Overview
R1-Code-Interpreter-14B Overview
R1-Code-Interpreter-14B is a 14 billion parameter model based on the Qwen-2.5 architecture, developed by yongchao98. It is specifically trained to enhance large language models' (LLMs) ability to reason with code in a step-by-step manner. The training methodology involves multi-turn supervised fine-tuning (SFT) and reinforcement learning (RL), utilizing a curated dataset of 144 diverse reasoning and planning tasks.
Key Capabilities
- Autonomous Code Invocation: The model can independently determine when and how to use code to solve problems.

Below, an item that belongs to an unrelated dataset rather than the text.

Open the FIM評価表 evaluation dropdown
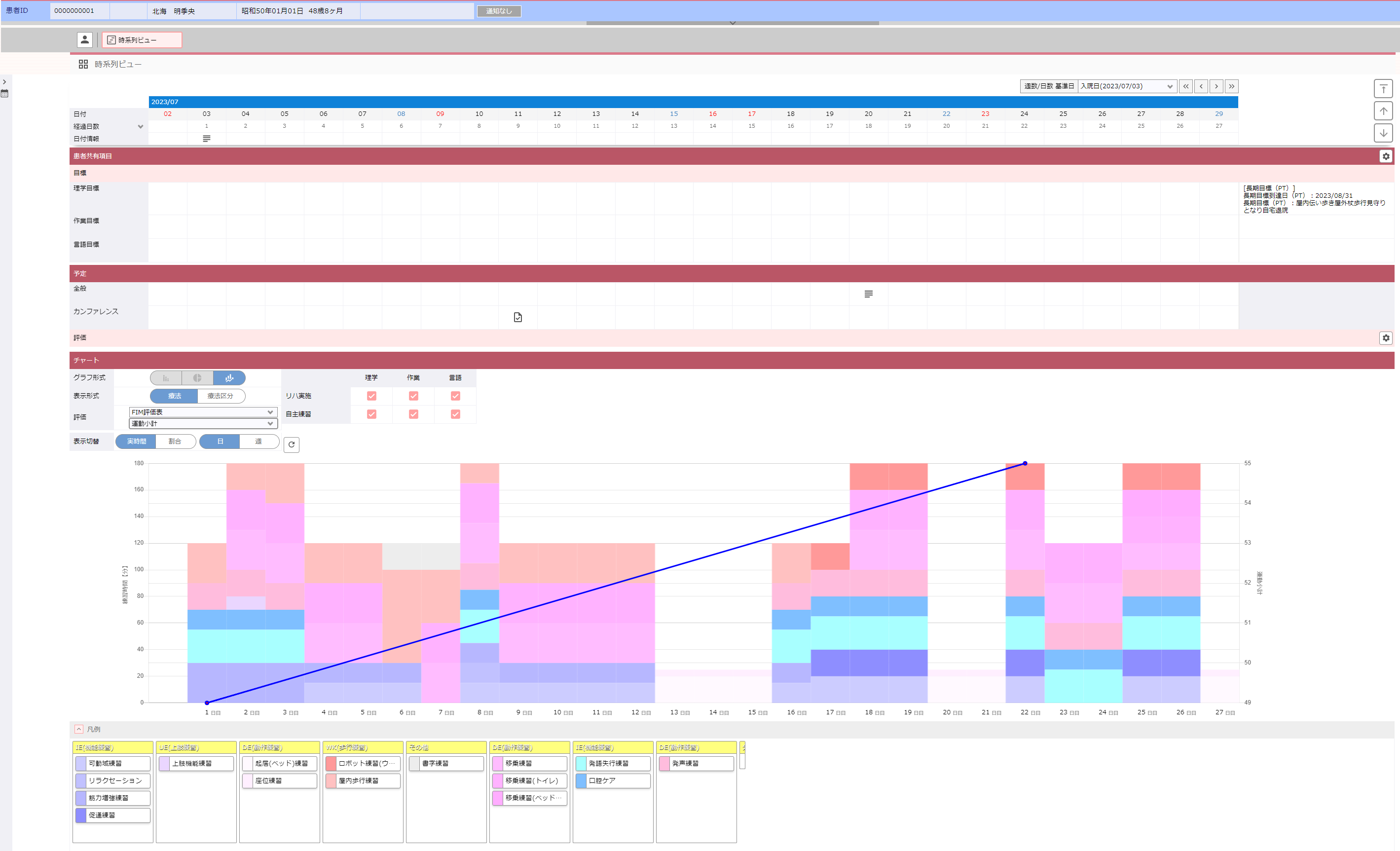 pyautogui.click(x=203, y=412)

- Step-by-Step Reasoning: Designed for detailed, multi-step problem-solving, particularly in reasoning and planning tasks.
- Emergent Self-Checking: Demonstrates the ability to self-correct and verify solutions through code generation.

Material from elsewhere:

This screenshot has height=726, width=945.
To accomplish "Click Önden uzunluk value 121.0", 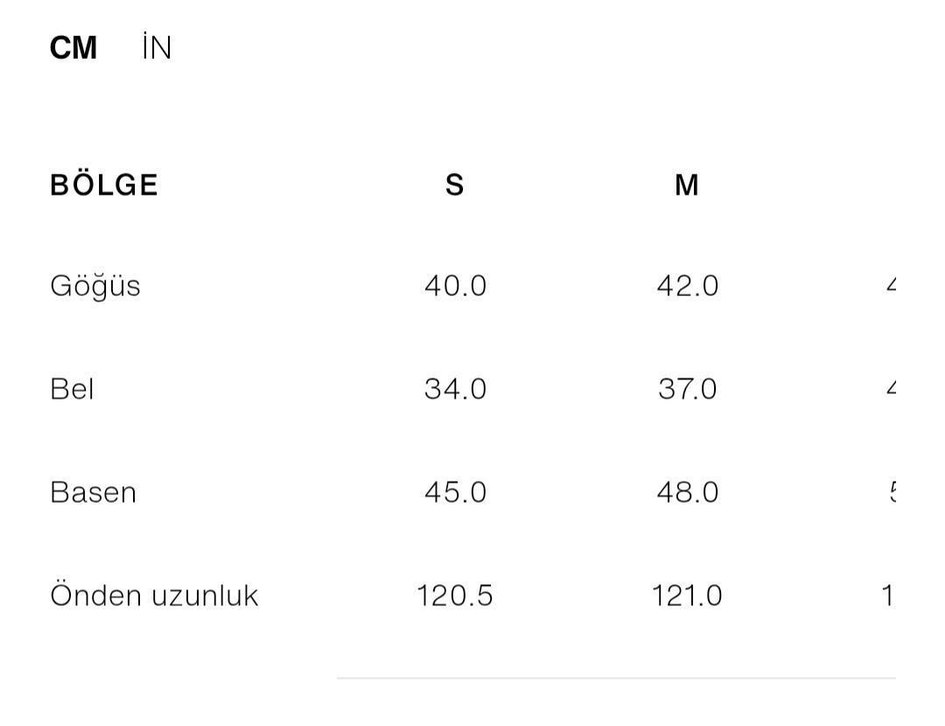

- Performance: The R1-CI-14B model has shown performance comparable to or exceeding GPT-4o (text-only) and approaches GPT-4o with Code Interpreter on specific benchmarks.
Good For
- Complex Reasoning Tasks: Ideal for problems requiring logical deduction and planning.
- Code-Assisted Problem Solving: Use cases where code generation and execution are beneficial for reaching solutions.
- Research in LLM Reasoning: A valuable resource for studying and advancing LLM capabilities in code interpretation and reasoning.